### Prompt:
For the cloud computing lesson below, state whether each statement agrees with it, giving yes or no and quoting the deciding words: (a) Teaching is allotted 30 minutes. (b) Exercises take 10 minutes. (c) A domain name entered into the browser is converted to an IP address.

··· Page extract ···

Cloud Powering DH Research

Introduction to cloud computing

Overview

Teaching: 30 min
Exercises: 5 min
Questions
  • What is a cloud?

  • What does “virtual” mean when applied to a computer?

  • Why use Compute Canada’s cloud?

  • What is OpenStack?

Objectives
  • Introduce common cloud terminology.

  • Exposure to the OpenStacks Dashboard.

In the previous episode we looked at how the Internet works at a very basic level. To visit a website you enter a domain name into your browser which is converted to an IP address which directs your request to a computer (or LAN which then routes your request to a specific computer within that LAN based on the type of traffic) which then provides your computer with the data for the web page you requested.

··· Data lines ···

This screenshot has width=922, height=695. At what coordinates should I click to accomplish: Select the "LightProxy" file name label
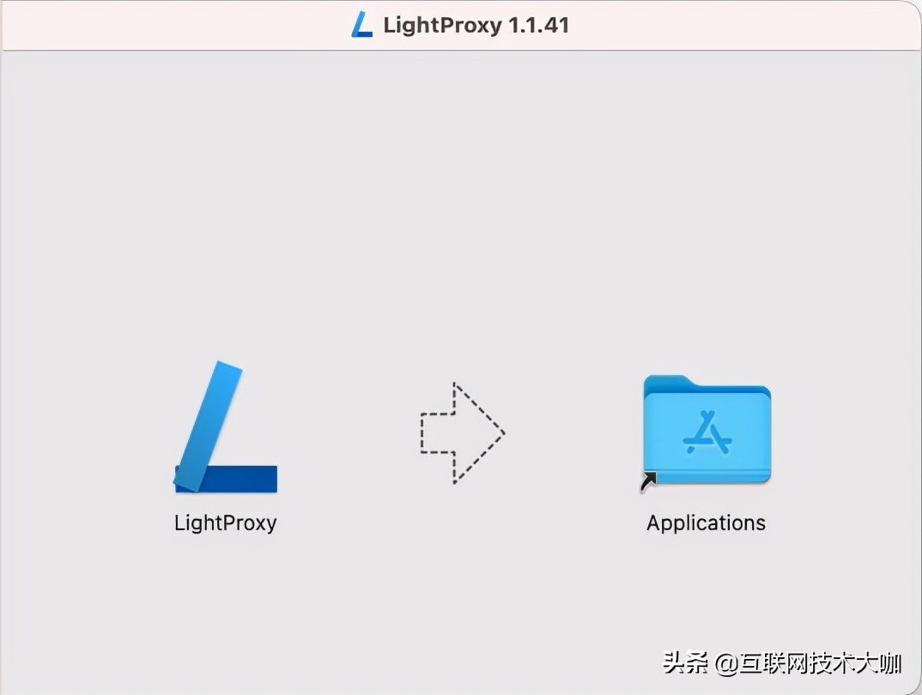(x=225, y=523)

···

### The reply:
(a) Yes: "Teaching: 30 min"
(b) No: "Exercises: 5 min"
(c) Yes: "you enter a domain name into your browser which is converted to an IP address"